For advertisers, it’s time to come clean. Where are your data investments? Your DMP integrations? Do you have a data strategy? How are you classifying your personas? Technology is evolving at such a rapid pace that it’s impossible to manage all of this without the right expertise in place. It’s true that social media has allowed for such granular targeting (there are hundreds of data points to draw from on Facebook alone) that it’s become commonplace to expect this is the case with everything. Yet, beyond these platforms, the current arena just isn’t set up to compete on this scale.
Post-Covid, the walled gardens are set to emerge stronger and more impenetrable than ever, despite facing more scrutiny from regulators looking to close the loopholes that have allowed such market dominance in the first place. It may be too little too late, but perhaps accountability will come in time.

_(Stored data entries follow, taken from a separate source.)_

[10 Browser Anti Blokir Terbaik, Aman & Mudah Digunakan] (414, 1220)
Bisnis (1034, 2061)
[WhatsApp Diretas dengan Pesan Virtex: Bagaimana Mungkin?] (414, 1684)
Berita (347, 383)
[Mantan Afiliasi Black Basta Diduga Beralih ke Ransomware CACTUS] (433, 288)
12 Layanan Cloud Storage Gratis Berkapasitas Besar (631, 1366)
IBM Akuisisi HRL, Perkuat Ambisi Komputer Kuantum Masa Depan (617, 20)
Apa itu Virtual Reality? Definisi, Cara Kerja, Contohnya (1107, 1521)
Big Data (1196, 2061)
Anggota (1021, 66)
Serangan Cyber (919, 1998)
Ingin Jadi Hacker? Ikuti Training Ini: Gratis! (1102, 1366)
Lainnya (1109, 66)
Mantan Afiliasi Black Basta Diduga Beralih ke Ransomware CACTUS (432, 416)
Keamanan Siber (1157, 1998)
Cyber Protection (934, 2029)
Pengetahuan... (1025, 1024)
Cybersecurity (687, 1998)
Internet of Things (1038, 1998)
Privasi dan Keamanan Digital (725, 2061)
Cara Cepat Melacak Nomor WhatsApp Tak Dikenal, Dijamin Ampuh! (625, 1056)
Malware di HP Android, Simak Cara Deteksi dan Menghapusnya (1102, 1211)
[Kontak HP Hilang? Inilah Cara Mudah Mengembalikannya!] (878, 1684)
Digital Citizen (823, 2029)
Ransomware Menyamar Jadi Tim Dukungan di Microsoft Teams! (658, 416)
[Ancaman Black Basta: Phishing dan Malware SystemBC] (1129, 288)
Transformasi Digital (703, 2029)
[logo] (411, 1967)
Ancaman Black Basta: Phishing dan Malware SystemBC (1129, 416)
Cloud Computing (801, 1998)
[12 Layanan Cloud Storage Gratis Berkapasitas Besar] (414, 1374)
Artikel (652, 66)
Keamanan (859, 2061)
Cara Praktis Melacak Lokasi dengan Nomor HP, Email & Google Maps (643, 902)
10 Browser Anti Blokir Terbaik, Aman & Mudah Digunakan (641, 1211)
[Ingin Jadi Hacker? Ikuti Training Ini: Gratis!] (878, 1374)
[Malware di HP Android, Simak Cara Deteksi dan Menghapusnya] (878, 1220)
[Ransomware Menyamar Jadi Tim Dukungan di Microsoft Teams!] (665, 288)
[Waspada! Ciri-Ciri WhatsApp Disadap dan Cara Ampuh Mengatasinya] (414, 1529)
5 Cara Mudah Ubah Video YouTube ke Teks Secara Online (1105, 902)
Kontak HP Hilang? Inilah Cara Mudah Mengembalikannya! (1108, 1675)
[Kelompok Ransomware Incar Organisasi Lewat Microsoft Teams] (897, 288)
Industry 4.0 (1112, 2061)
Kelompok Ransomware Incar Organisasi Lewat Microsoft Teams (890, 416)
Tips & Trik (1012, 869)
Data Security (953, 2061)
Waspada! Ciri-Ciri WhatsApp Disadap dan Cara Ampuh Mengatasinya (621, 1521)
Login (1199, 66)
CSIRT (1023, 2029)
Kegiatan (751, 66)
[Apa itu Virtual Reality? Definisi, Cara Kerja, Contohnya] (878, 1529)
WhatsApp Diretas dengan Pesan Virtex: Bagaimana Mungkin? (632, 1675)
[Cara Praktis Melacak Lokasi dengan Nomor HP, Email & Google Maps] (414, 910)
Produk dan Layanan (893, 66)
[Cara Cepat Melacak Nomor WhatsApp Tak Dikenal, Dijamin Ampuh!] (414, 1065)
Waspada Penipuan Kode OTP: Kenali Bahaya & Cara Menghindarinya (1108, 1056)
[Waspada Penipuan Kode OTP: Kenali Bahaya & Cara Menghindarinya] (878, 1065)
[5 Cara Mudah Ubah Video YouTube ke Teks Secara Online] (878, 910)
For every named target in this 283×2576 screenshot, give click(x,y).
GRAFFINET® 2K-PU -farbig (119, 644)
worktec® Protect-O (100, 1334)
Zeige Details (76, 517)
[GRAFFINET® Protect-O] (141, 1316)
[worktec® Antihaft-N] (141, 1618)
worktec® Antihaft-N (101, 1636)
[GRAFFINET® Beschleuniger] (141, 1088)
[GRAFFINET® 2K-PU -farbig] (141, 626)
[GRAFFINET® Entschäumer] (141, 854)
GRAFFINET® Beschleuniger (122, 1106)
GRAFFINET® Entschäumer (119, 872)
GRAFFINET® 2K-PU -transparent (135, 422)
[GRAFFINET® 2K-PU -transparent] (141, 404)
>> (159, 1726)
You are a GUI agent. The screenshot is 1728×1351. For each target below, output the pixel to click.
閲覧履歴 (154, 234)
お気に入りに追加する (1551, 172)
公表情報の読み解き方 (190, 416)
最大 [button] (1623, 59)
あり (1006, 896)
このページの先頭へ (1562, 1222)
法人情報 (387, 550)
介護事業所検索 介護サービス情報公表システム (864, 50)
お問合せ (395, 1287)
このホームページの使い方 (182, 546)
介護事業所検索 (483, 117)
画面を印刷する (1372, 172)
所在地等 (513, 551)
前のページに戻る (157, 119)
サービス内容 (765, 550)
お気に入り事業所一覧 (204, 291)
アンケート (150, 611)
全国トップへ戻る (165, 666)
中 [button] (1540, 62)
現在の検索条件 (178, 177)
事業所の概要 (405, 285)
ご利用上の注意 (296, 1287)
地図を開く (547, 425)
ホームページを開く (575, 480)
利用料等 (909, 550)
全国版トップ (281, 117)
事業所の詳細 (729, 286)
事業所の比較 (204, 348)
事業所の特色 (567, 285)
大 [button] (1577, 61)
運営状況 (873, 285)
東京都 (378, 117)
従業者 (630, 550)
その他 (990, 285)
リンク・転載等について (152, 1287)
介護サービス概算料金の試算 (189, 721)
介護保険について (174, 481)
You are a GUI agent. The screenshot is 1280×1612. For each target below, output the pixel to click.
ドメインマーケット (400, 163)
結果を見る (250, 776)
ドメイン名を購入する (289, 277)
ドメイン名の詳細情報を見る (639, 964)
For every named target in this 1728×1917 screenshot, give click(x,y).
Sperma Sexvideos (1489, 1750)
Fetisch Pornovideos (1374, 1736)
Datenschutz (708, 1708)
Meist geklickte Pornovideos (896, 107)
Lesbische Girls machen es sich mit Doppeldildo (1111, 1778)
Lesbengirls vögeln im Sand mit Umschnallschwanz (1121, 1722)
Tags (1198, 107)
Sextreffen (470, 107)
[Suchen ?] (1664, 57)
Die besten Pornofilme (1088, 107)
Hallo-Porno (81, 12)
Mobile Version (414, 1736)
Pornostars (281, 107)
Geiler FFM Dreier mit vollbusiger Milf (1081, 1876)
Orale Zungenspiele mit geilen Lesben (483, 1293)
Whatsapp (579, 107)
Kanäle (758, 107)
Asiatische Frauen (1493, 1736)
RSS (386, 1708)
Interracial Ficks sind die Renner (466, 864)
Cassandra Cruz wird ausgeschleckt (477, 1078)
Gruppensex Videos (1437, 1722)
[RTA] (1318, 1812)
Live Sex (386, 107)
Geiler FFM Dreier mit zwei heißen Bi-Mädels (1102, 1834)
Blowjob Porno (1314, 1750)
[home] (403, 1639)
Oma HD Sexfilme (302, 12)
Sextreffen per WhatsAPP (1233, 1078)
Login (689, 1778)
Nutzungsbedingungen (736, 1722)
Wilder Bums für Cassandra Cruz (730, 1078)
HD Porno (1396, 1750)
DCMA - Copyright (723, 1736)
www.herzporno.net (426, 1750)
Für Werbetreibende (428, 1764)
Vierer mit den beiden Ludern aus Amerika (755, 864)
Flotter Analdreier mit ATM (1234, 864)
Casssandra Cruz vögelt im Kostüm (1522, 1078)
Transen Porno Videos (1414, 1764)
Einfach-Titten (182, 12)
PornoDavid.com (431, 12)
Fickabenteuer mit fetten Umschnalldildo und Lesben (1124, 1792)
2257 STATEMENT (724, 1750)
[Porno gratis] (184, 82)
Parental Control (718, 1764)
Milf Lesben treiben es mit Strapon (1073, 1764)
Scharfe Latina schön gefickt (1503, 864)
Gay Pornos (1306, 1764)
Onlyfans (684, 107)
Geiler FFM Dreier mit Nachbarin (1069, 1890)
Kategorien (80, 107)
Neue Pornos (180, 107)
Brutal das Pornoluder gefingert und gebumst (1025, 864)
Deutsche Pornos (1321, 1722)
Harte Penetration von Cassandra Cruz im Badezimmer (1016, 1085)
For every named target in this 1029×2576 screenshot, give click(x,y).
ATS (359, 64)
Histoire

For now, here’s a radical thought: let’s actually work together to challenge this. Let’s consider what’s needed in this market and put a data and measurement strategy in place. Talent, expertise, and education are a great starting point, but it’s going to take leaders uniting towards a common goal before we can even make a dent. Even though we’re all apart right now, it doesn’t mean we can’t still come together (via Zoom, most likely) to envision a future for data and measurement that works for everyone.
FLoC, shmock – who cares? It’s time we looked at the bigger picture.